Information that the attackers were very likely from well-to-do families, could have studied abroad and had families makes the situation even scarier, if that were possible. The details of how they operated are finally beginning to enter the public domain. Security remains on high alert and scores of search operations and arrests have been made as the country continues under State of Emergency.
Statements made by Prime Minister Ranil Wickremesinghe and State Minister of Defence Ruwan Wijewardene as well as by President Maithripala Sirisena himself have shown there was a damning intelligence lapse at the highest level of Government. President Sirisena in his first address to the nation since the horrific attacks admitted that he was not briefed of the threats or informed of the intelligence warnings received from India and possibly the US. He has since then demanded the resignations of the Secretary of Defence Hemasiri Fernando and the Inspector General of Police (IGP) Pujith Jayasundara and pledged to restructure the intelligence agencies.
The President only has the power to remove Hemasiri so it is unclear if the Police Chief will step down. But whatever the steps taken, there is no doubt that intelligence agencies need to be given intense training and resources, legal space, and coordination power at unprecedented level. Basic tinkering with them will not be sufficient. There has to be a sustained, long-term program that will be carried out by successive governments to promote the security of Sri Lanka.
As the Government itself has admitted, Sri Lanka now has to transition from tackling home-grown terrorism such as the Liberation Tamil Tigers of Eelam (LTTE) to global terror with layered complexities that are truly mindboggling. Even within the country the fact that the Government initially identified the National Thowheed Jamath (NTJ) and now believes a splinter group may also have been involved is an indication of how massive the challenge will be to combat terrorism threats effectively. A possible link with Islamic State is perhaps the most frightening development since the actual attacks on Sunday.

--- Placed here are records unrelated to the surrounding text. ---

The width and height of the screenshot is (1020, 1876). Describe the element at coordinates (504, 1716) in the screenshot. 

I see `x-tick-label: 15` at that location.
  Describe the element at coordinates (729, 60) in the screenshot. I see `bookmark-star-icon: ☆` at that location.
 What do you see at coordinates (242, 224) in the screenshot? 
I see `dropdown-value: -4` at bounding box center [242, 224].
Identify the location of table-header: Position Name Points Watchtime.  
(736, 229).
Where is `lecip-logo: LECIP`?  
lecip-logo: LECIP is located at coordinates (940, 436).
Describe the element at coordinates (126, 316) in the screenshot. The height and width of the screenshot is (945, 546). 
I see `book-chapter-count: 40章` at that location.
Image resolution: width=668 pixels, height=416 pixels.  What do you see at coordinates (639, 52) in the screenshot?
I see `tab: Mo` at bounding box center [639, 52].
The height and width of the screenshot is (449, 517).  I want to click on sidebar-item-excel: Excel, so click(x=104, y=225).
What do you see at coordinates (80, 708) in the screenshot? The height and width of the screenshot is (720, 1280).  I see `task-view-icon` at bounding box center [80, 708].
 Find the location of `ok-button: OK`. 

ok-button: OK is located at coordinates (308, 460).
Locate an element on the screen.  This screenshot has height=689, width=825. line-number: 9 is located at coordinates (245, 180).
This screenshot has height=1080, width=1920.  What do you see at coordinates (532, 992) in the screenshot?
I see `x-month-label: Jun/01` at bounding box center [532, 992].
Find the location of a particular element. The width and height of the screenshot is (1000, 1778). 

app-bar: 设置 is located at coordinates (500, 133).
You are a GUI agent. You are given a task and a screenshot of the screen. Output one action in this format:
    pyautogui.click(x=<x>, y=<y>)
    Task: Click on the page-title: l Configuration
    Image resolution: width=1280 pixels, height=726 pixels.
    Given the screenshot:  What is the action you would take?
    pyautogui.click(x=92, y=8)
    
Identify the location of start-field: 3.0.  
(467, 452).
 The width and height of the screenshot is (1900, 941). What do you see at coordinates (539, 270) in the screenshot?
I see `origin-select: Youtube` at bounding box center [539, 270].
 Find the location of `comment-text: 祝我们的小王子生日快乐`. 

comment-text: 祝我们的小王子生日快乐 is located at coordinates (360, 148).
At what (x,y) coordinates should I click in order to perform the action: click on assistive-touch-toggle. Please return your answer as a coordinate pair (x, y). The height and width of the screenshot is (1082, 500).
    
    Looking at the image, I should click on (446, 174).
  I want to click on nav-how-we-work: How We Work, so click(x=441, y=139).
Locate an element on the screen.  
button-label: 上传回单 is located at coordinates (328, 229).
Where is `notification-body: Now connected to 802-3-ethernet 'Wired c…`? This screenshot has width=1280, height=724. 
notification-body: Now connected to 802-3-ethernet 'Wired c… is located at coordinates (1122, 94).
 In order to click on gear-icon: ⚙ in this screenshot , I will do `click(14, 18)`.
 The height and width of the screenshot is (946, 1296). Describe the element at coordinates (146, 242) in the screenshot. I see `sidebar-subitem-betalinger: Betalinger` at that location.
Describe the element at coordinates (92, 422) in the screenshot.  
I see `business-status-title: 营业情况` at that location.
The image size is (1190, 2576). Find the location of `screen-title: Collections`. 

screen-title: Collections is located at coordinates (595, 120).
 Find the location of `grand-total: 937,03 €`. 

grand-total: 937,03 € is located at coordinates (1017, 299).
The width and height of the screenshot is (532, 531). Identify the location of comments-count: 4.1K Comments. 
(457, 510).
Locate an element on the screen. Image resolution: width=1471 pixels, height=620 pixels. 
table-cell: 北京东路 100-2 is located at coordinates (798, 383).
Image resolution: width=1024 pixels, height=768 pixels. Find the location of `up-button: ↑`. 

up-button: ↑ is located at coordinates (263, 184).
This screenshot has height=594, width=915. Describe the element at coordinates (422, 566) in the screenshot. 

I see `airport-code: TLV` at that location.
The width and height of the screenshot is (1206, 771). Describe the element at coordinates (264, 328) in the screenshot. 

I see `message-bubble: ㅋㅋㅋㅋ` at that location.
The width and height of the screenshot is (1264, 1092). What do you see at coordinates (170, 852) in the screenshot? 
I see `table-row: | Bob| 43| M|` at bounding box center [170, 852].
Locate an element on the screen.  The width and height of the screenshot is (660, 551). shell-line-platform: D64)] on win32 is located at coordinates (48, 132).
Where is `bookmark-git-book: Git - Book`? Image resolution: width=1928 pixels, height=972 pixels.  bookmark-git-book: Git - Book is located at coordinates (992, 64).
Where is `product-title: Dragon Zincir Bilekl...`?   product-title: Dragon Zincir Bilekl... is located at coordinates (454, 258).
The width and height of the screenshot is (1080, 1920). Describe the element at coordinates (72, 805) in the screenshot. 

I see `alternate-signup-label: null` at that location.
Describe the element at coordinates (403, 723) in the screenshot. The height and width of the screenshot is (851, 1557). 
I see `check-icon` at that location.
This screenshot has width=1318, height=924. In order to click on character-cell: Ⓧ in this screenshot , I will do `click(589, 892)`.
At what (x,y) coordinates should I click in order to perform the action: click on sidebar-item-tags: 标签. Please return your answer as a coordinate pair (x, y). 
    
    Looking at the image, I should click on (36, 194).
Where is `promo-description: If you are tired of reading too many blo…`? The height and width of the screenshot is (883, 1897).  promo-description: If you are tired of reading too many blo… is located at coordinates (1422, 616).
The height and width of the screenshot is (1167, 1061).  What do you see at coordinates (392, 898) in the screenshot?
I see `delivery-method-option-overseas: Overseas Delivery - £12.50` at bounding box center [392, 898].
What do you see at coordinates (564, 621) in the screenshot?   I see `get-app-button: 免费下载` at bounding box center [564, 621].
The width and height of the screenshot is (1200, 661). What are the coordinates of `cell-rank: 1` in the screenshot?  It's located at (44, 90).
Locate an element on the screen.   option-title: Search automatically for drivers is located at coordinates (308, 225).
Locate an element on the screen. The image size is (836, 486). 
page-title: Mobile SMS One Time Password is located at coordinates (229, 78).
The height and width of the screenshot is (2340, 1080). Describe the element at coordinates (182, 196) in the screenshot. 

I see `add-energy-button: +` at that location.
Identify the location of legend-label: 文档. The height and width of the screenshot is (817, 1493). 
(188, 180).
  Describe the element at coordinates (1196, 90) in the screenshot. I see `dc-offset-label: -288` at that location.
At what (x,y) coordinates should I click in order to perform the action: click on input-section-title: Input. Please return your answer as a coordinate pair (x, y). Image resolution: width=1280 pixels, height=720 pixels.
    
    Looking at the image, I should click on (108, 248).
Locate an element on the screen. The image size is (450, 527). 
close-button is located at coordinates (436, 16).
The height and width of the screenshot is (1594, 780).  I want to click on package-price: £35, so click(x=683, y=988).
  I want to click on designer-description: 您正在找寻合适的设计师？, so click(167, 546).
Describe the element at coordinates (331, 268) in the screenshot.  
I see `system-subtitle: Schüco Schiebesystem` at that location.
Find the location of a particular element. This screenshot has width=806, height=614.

One of the biggest tasks of the Government is to earn some level of public confidence and trust that has been shattered in the wake of the security lapses. Sri Lanka has been offered assistance by dozens of countries and it is time that these offers of help are accepted. Rapidly expanding and improving intelligence capacity is also crucial to bolstering public faith and dull problematic demands such as banning of certain clothing favoured by the Muslim community.
Sri Lanka cannot allow itself to slip back into suspicious and suppression. If legal measures need to be taken they must be done so based on facts and not emotional reactions. Intelligence gathering, sharing and implementation needs to become depoliticised and professionalised as it has a role to play in both security and unity.